[WIP][3/N]/dtensor] allow distribute_tensor to shard DTensor by XilunWu · Pull Request #130551 · pytorch/pytorch

XilunWu · 2024-07-11T17:08:23Z

Stack from ghstack (oldest at bottom):

-> [WIP][3/N]/dtensor] allow distribute_tensor to shard DTensor #130551
[FSDP][dtensor] use _StridedShard to represent nested sharding for correct full_tensor() result #130760
[2/N][dtensor] Strided Sharding shard_to_replicate #130239
[1/N][dtensor] introduce StridedShard placement type and _split_tensor() logic #126697
[dtensor] have DTensorSpec report how many shards on each tensor dimension #130587

cc @H-Huang @awgu @kwen2501 @wanchaol @fegin @fduwjj @wz337 @wconstab @d4l3k @c-p-i-o

[ghstack-poisoned]

pytorch-bot · 2024-07-11T17:08:26Z

🔗 Helpful Links

🧪 See artifacts and rendered test results at hud.pytorch.org/pr/130551

📄 Preview Python docs built from this PR
📄 Preview C++ docs built from this PR
❓ Need help or want to give feedback on the CI? Visit the bot commands wiki or our office hours

Note: Links to docs will display an error until the docs builds have been completed.
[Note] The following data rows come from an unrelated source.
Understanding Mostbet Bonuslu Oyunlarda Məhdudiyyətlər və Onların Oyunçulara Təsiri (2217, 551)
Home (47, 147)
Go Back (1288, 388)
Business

❌ 5 New Failures, 1 Cancelled Job, 1 Unrelated Failure

As of commit 2711050 with merge base dc7725c ():

NEW FAILURES - The following jobs have failed:

inductor / cuda12.1-py3.10-gcc9-sm86 / test (inductor_distributed, 1, 1, linux.g5.12xlarge.nvidia.gpu) (gh)
distributed/_composable/fsdp/test_fully_shard_training.py::TestFullyShard2DTraining::test_train_parity_2d_mlp
Lint / lintrunner-noclang / linux-job (gh)
>>> Lint for torch/distributed/_tensor/placement_types.py:
pull / linux-focal-cuda11.8-py3.10-gcc9 / test (distributed, 2, 3, linux.8xlarge.nvidia.gpu) (gh)
distributed/_tensor/test_redistribute.py::RedistributeTest::test_strided_shard_to_replicate_forward_backward
pull / linux-focal-cuda11.8-py3.10-gcc9 / test (distributed, 3, 3, linux.8xlarge.nvidia.gpu) (gh)
distributed/_composable/fsdp/test_fully_shard_training.py::TestFullyShard2DTraining::test_tp_with_fsdp_offloading
pull / linux-jammy-py3.8-gcc11 / test (distributed, 2, 2, linux.2xlarge) (gh)
distributed/_tensor/test_redistribute.py::RedistributeTest::test_strided_shard_to_replicate_forward_backward

CANCELLED JOB - The following job was cancelled. Please retry:

pull / linux-focal-py3.8-clang10-onnx / test (default, 1, 2, linux.2xlarge) (gh)
##[error]The operation was canceled.

FLAKY - The following job failed but was likely due to flakiness present on trunk:

pull / linux-focal-cuda12.1-py3.10-gcc9-sm86 / test (default, 5, 5, linux.g5.4xlarge.nvidia.gpu) (gh) (similar failure)
inductor/test_cudagraph_trees.py::CudaGraphTreeTests::test_fallback_to_eager_if_recompiling_too_many_times

This comment was automatically generated by Dr. CI and updates every 15 minutes.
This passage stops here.